Ad ogni modo, ciò a cui tenevo rispetto all’aggiornare il pensiero indicato all’inizio, riguardava la mia declamatoria che feci in quel frangente, concludendo che:
Non serve più l'uomo in tanti lavori e professioni perché l'uomo stesso ha percorso questa strada. E' l'inarrestabile esigenza di migliorarsi ed evolvere, per quanto sia chiaro che a qualunque rivoluzione consegue un'assimilazione psicologica (collettiva) che quasi sempre richiede più tempo della scoperta in sé. [...] Tutto ciò che non ha legami con il “cogito ergo sum!”, come le attività strettamente intellettuali, filosofiche, empatiche, creative, è rimpiazzabile.
La parte in grassetto è purtroppo relativa, e non l’avevo chiarito bene. Dobbiamo infatti tenere presenti queste altre osservazioni che abbiamo fatto e che dovrebbero farci meditare sulla considerevole porzione di umanità alla quale non sono garantiti diritti, costi di sviluppo e dignità nelle mansioni. Sicché questa rivoluzione in atto di RPA/AI non ritarderà solo per i ristagni psicologici che sicuramente esistono, ma in massima parte perché la macchina è già stata elevata a qualcosa di più nobile e costoso rispetto all’uomo stesso che l’ha creata, per affrancarsi da certi lavori.
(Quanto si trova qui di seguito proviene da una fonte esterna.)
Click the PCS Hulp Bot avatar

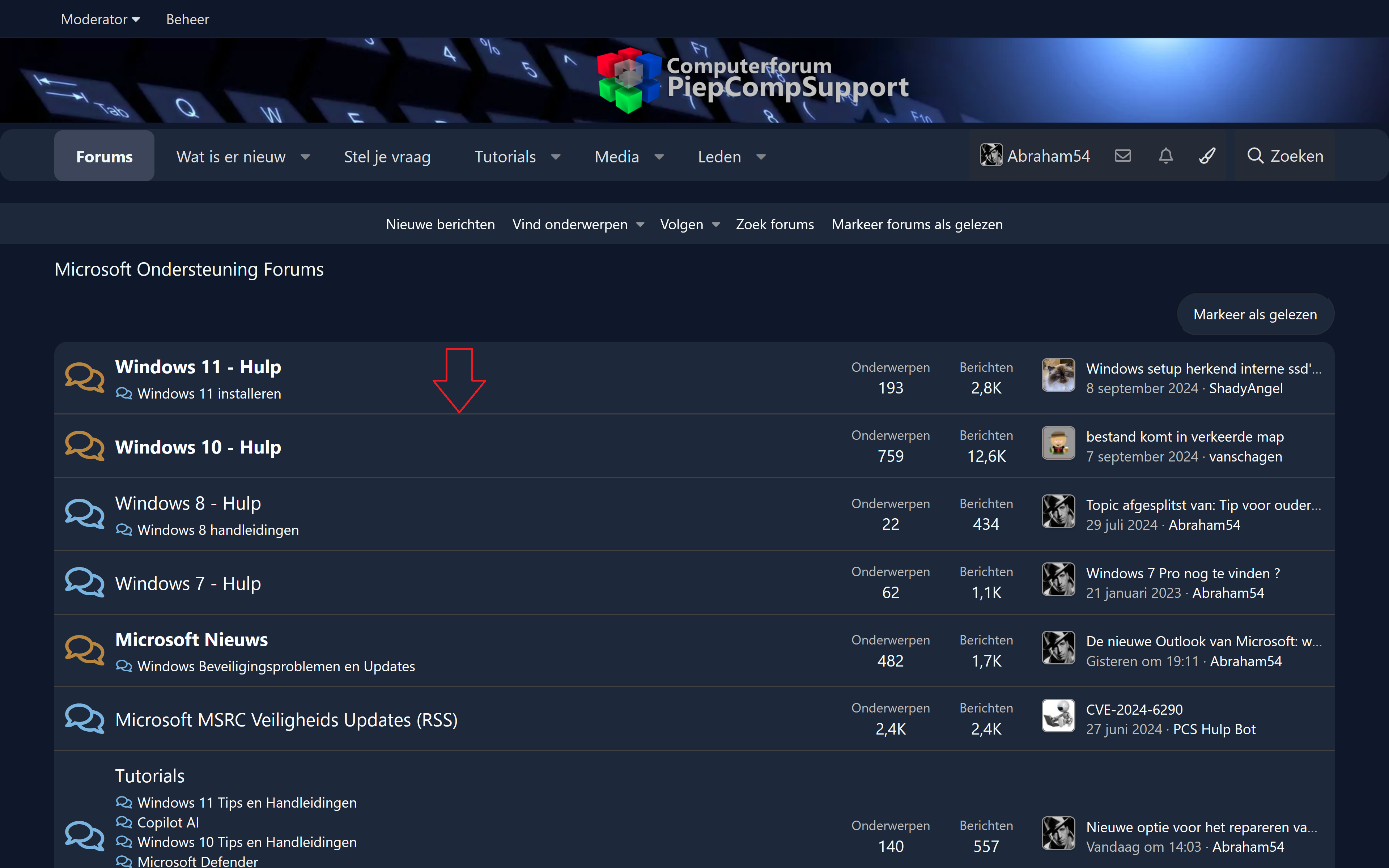(x=1058, y=716)
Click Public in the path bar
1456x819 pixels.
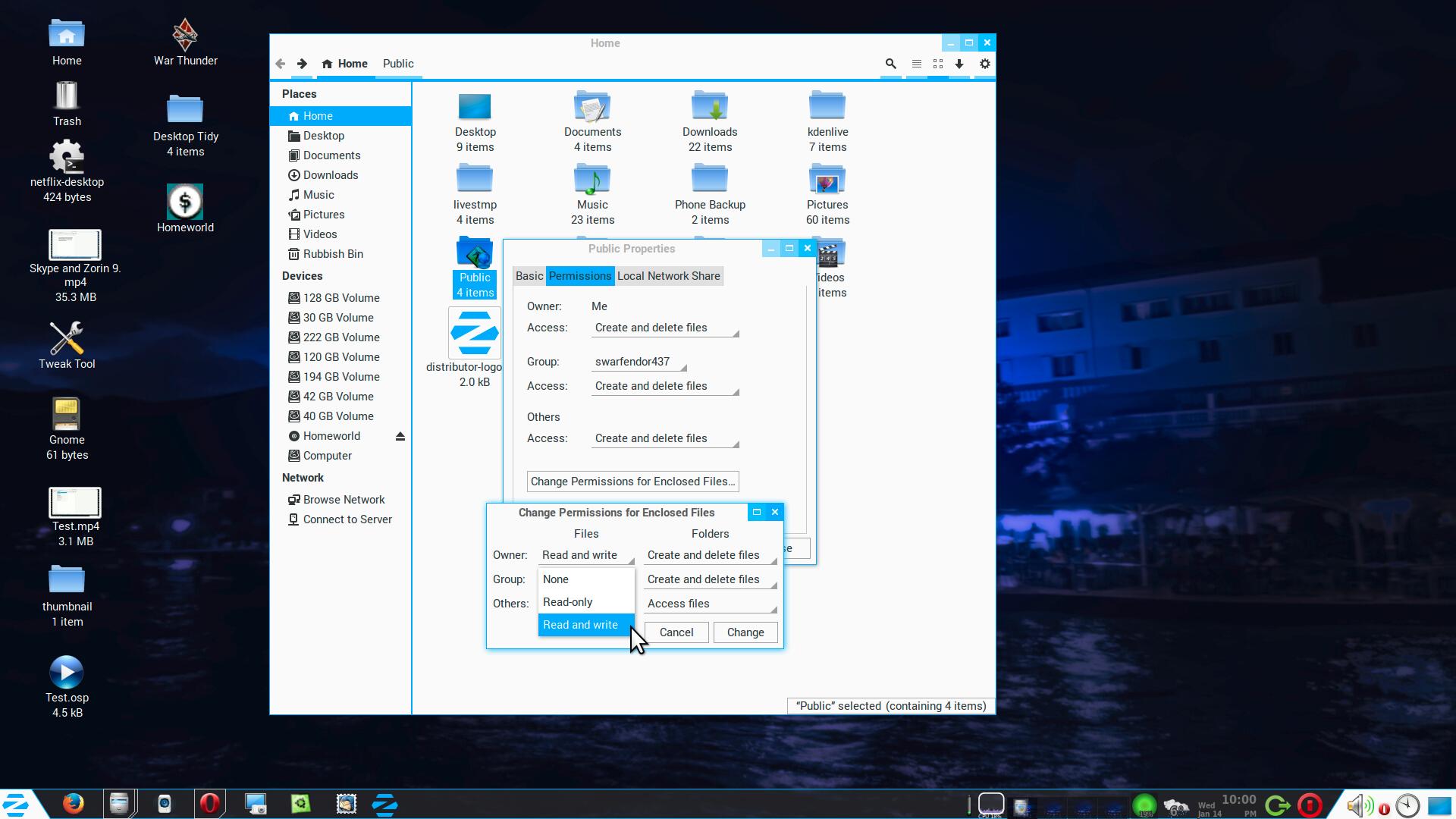click(x=398, y=64)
Non dobbiamo nemmeno temere lo Skynet cinematografico. Ci abbiamo già pensato noi a farlo primeggiare.
L’Italia non è certo la parte meno esposta verso quest’altra formidabile deriva. Tutt’altro, perché da noi il costo del lavoro è alto solo per ragioni tossiche ma abbastanza ridicolo rispetto al posizionamento “evoluto” di cui maldestramente ci fregiamo. Anche i diritti sono ampiamente devastati. Un commentatore su facebook scriveva queste parole: «In Italia i sindacati hanno accettato tutto: stipendi da fame, assunzioni brevissime, pensioni a 67 anni. Siamo gli schiavi d’Europa, e ci lasciano lavorare, senza robot, perché costiamo meno».
Mi pare riassuma egregiamente il concetto.
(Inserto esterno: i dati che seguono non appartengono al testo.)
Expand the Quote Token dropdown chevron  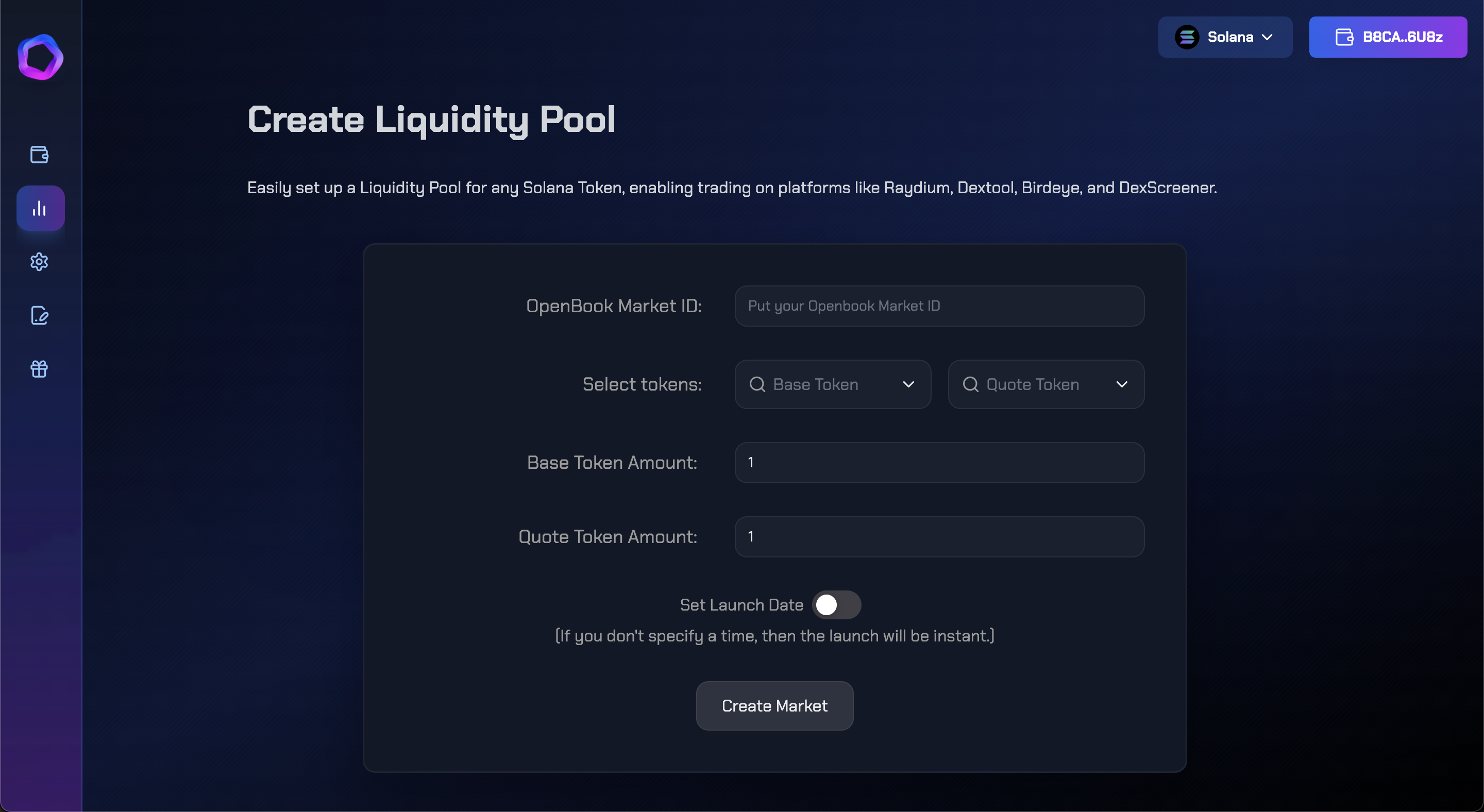click(x=1121, y=384)
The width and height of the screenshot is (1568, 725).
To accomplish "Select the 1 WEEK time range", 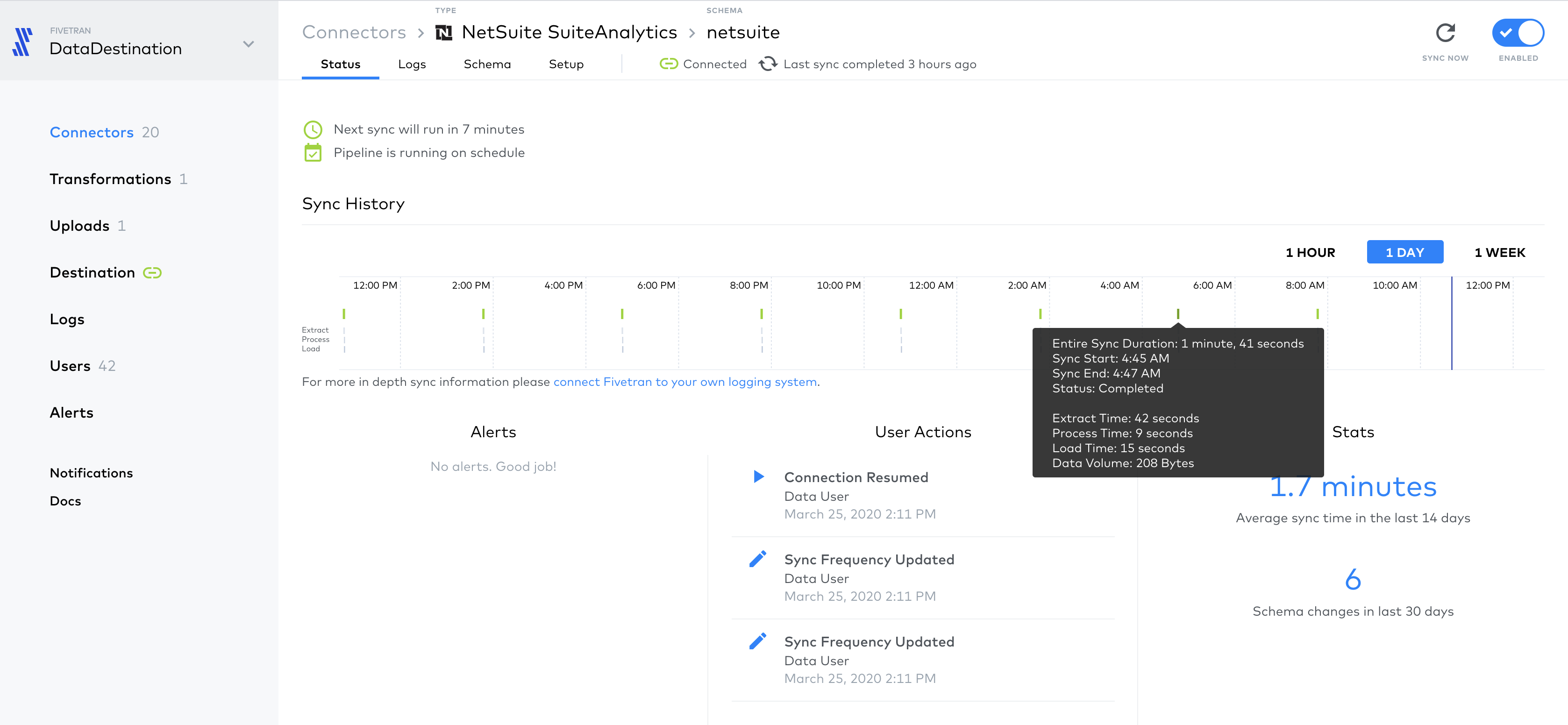I will pos(1499,252).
Tuttavia, le aziende italiane vivrebbero anche un contesto differente, proprio perché il costo del lavoro umano rimane alto anche se il lavoratore prende le briciole, per effetto di tasse, previdenza, burocrazia e rischi (29 euro/h, in quasi perfetta media europea). Quindi sarebbe tutto sommato semplice investire e convertire ampi settori alla RPA/AI, mandando tranquillamente il paese in fallimento per effetto del buco occupazionale che si creerebbe e del conseguente crollo delle entrate per lo Stato.
Un fallimento inevitabile, però, solo in un’ottica di conversione di massa e di conservazione delle attuali politiche ridicole di lavoro ed economia. E’ tutto un po’ ridicolo, se ci pensate bene; abbiamo mezzi alternativi da valutare e introdurre pian piano, ma continuano a piacere gli schiavi umani. Non solo alla politica terrorizzata dall’intervenire in un mondo che è radicalmente cambiato, ma anche alle stesse aziende che piangono “lacrime e sangue” dicendo sempre di non farcela, perché gli schiavi diventano sempre più esigenti.
Mah! Chissà come finirà questa battaglia tra uomo e macchine. Per ora stanno vincendo loro, le macchine. Mi pare evidente.